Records
## START
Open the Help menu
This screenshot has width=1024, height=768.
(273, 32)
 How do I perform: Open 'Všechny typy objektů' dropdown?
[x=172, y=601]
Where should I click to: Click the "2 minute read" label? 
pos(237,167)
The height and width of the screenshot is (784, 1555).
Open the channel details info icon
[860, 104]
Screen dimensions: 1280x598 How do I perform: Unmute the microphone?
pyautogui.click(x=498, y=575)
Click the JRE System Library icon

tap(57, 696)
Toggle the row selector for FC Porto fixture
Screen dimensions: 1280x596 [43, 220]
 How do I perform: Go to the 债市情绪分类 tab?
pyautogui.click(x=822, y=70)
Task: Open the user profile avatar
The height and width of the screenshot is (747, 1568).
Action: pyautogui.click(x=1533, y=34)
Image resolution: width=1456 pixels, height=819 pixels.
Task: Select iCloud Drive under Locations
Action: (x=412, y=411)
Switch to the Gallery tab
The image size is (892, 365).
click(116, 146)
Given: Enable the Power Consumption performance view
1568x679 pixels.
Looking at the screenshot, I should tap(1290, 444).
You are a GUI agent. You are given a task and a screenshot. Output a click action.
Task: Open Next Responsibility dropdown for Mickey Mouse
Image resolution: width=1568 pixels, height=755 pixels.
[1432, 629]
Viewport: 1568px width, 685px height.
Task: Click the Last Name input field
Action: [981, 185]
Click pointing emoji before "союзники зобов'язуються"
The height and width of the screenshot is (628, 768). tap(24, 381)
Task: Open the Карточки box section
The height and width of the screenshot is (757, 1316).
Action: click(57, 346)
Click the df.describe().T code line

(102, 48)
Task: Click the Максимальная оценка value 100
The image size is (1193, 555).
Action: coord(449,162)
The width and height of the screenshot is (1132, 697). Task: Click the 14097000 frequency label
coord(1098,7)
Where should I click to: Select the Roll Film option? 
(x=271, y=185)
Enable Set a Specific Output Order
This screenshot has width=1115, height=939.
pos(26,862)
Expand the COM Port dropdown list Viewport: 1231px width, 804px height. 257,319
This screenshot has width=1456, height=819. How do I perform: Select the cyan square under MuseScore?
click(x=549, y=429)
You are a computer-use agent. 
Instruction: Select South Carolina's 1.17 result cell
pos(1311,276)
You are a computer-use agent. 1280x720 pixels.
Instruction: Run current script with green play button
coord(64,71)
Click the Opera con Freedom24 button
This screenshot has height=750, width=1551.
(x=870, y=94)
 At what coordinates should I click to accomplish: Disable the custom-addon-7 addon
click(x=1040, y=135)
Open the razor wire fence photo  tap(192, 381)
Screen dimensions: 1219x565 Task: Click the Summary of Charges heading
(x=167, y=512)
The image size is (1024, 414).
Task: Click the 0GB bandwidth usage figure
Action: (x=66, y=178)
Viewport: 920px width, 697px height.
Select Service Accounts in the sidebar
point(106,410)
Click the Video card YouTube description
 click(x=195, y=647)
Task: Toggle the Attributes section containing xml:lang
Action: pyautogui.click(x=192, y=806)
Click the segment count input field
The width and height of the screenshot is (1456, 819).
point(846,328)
## END
**Problem details**
Copy word for word the lines of the data above, from the line containing "Open the razor" through the line containing "point(106,410)", both included.

**Response to this exercise**
Open the razor wire fence photo  tap(192, 381)
Screen dimensions: 1219x565 Task: Click the Summary of Charges heading
(x=167, y=512)
The image size is (1024, 414).
Task: Click the 0GB bandwidth usage figure
Action: (x=66, y=178)
Viewport: 920px width, 697px height.
Select Service Accounts in the sidebar
point(106,410)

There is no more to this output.